[Problem to work on]
Pictures excluded, please transcribe exactly the lines from the one with "You are a computer-use agent." through the end of the records below, and nothing more.

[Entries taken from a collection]
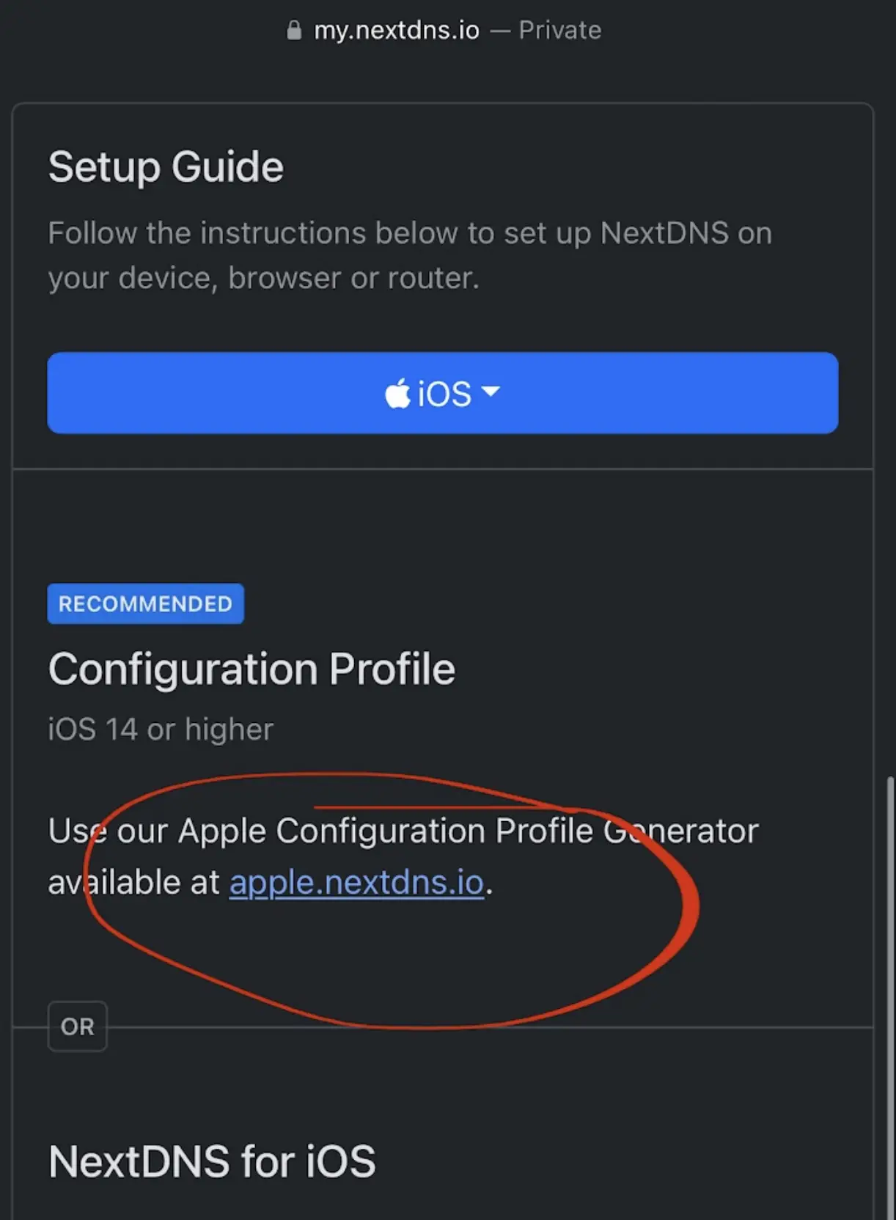Image resolution: width=896 pixels, height=1220 pixels.
Task: Click the Apple logo on the blue button
Action: (x=397, y=394)
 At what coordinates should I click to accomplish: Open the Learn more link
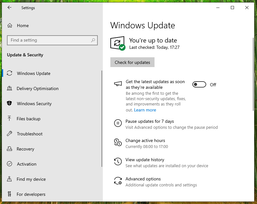pos(145,110)
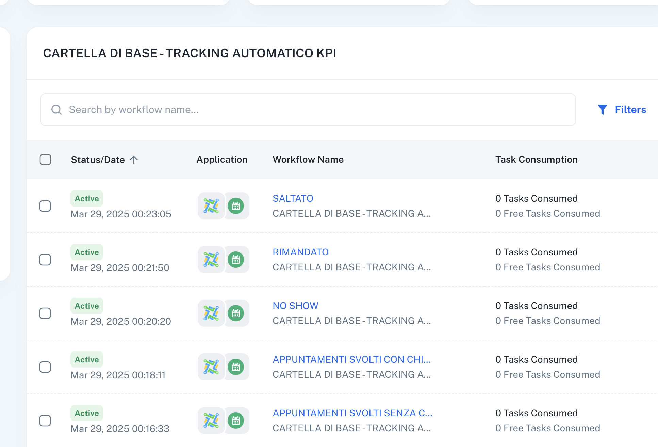
Task: Click the Active badge on the 00:18:11 row
Action: coord(87,359)
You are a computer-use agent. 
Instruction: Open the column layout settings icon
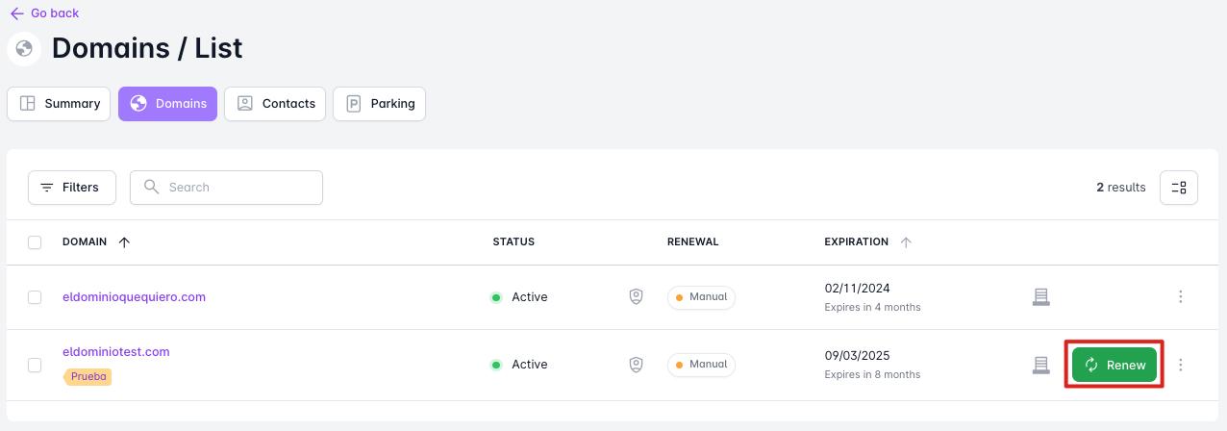coord(1178,188)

[Response below]
You are a computer-use agent. 
Instruction: Open the column layout settings icon
coord(1178,188)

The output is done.